Chief Executive Officer
Jocelyn Benson became CEO of RISE in September 2016. She also serves as a special advisor on philanthropic investments to RISE founder Stephen M. Ross.
An expert on civil rights law, education law and election law, Benson served for four years (2012 to 2016) as dean of Wayne State University Law School in Detroit. When she was appointed dean at age 36, she become the youngest woman in U.S. history to lead a top-100, accredited law school. She continues to serve as director of the Levin Center at Wayne Law, which she founded with former U.S. Sen. Carl Levin.
Previously, Benson was an associate professor and associate director of Wayne Law's Damon J. Keith Center for Civil Rights, where she created the Michigan Allies Project to track hate incidents throughout Michigan and provide legal support for victims.
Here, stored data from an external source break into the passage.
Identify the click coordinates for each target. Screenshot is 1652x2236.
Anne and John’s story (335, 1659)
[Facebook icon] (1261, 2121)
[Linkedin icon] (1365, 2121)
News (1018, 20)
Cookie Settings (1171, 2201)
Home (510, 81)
She has taught courses including Legislative Oversight, Race and the Law, and Sports and Inequality.
In 2010, her book, State Secretaries of State: Guardians of the Democratic Process, was published. It is the first major book on the role of the secretary of state in enforcing election and campaign finance laws. That same year, she was the Democratic candidate for Michigan's secretary of state.
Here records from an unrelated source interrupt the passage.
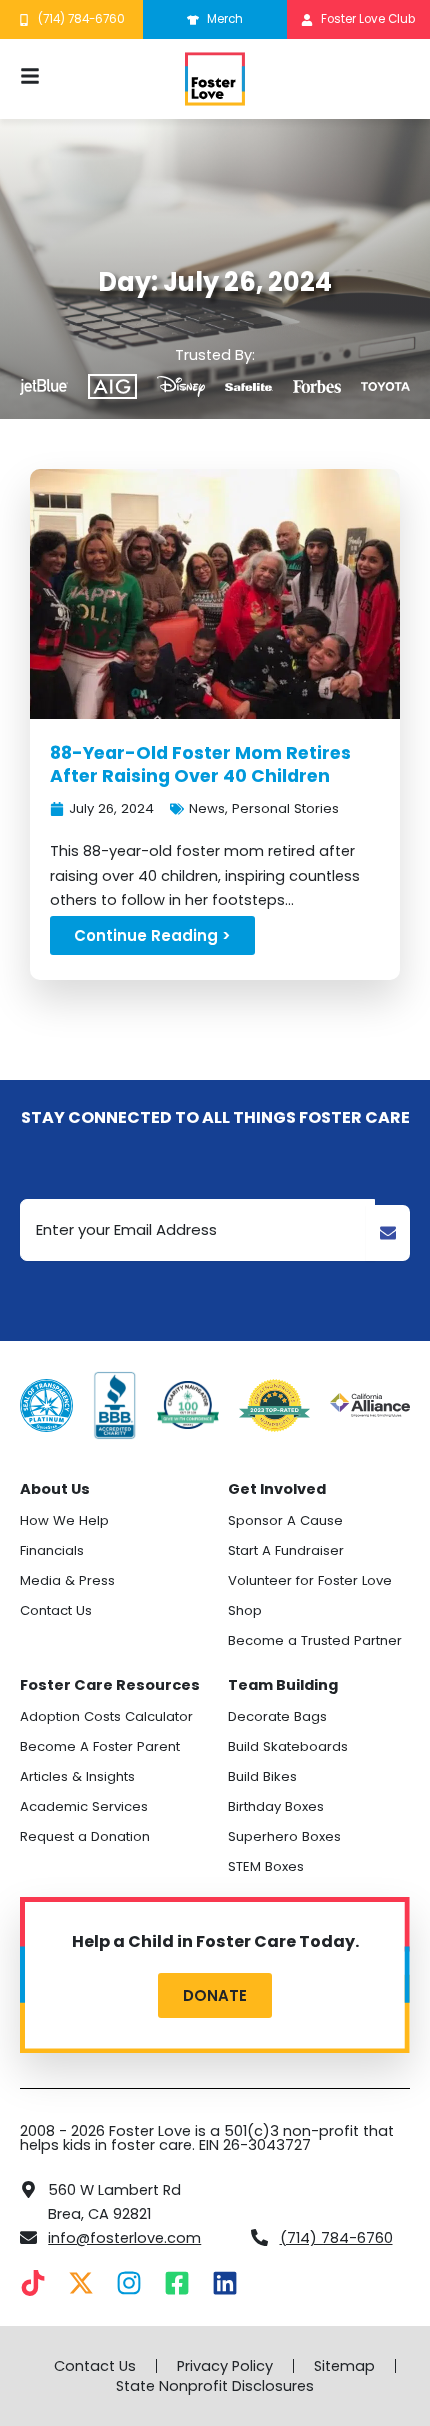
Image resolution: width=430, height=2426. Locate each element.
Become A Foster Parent (100, 1746)
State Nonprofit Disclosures (215, 2386)
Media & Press (67, 1580)
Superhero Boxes (284, 1836)
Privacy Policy (225, 2366)
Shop (245, 1610)
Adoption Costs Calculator (106, 1716)
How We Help (64, 1520)
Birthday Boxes (276, 1806)
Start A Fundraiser (286, 1550)
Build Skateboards (288, 1746)
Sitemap (344, 2366)
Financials (52, 1550)
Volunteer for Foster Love (310, 1580)
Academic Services (84, 1806)
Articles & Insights (77, 1776)
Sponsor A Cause (285, 1520)
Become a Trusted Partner (315, 1640)
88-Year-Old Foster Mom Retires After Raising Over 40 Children (200, 764)
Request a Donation (85, 1836)
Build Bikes (262, 1776)
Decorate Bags (277, 1716)
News (207, 808)
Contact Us (56, 1610)
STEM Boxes (266, 1866)
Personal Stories (285, 808)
Benson is founder and executive director of the nonpartisan Michigan Center for Election Law and founder and president of Military Spouses of Michigan. She serves on the Board of Directors for the Southern Poverty Law Center, where she previously worked investigating hate groups and hate crimes, and on the board of retired U.S. Supreme Court Justice Sandra Day O'Connor's iCivics national nonprofit organization to improve civics education.
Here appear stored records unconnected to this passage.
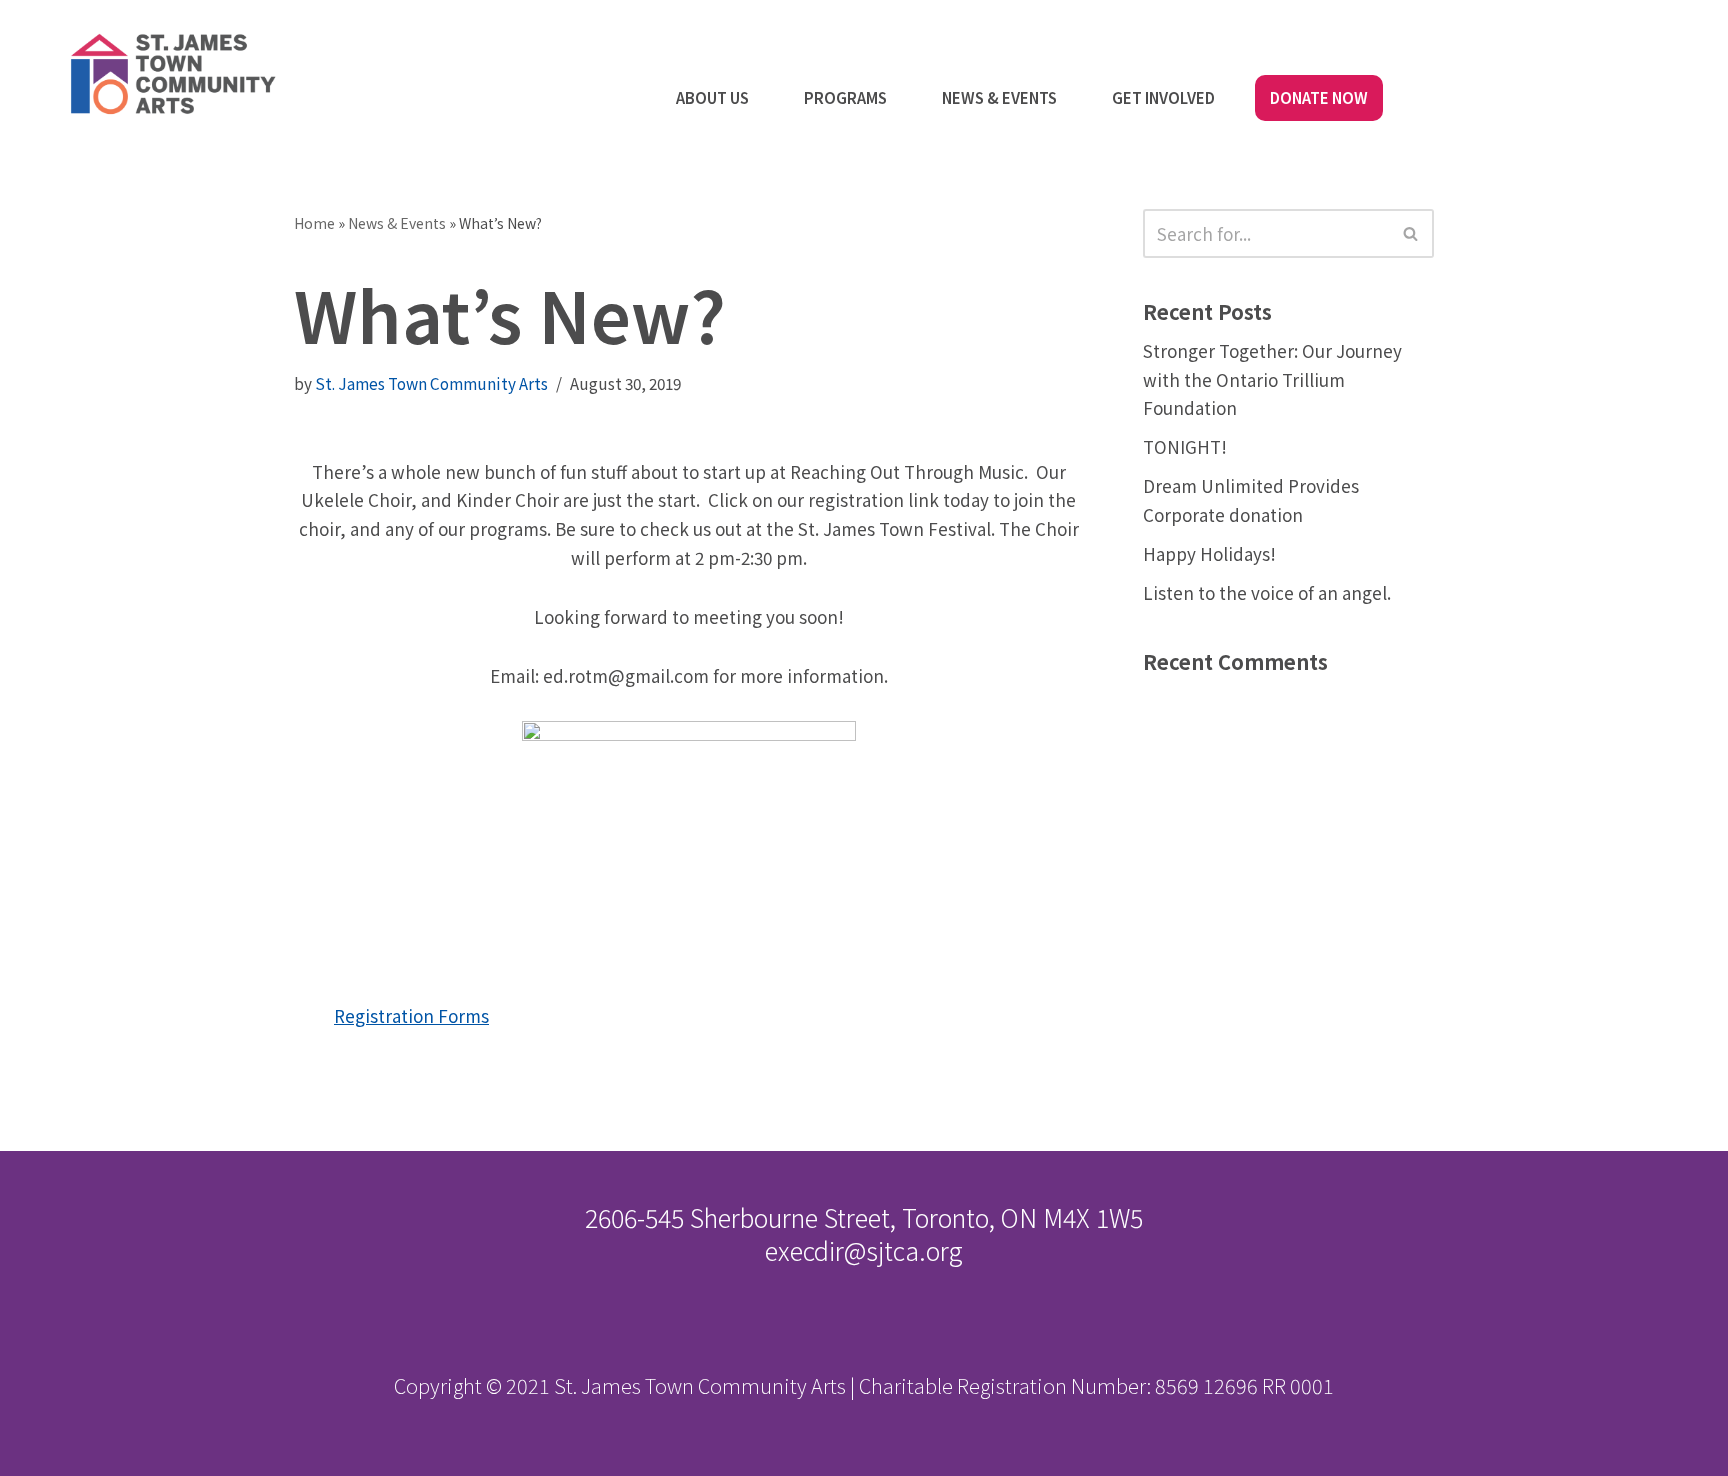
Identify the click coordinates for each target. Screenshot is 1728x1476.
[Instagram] (1681, 50)
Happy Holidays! (1209, 553)
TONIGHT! (1185, 446)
Crain's Detroit Business named her one of Michigan's 100 most influential women in 2016. In 2015, Benson became one of the youngest women in history to be inducted into the Michigan Women's Hall of Fame, second only to Serena Williams, a 2012 inductee.
A long-distance runner, Benson has completed 22 full marathons since 2005, including races in Chicago, Florence, New York City, Rome, San Francisco, Venice and Washington, D.C. In 2016, she completed her second Boston Marathon and earned national headlines as one of only a handful of women in history to complete the Boston Marathon in her eighth month of pregnancy.
She earned a bachelor of arts from Wellesley College, master of philosophy from Oxford University and law degree from Harvard Law School.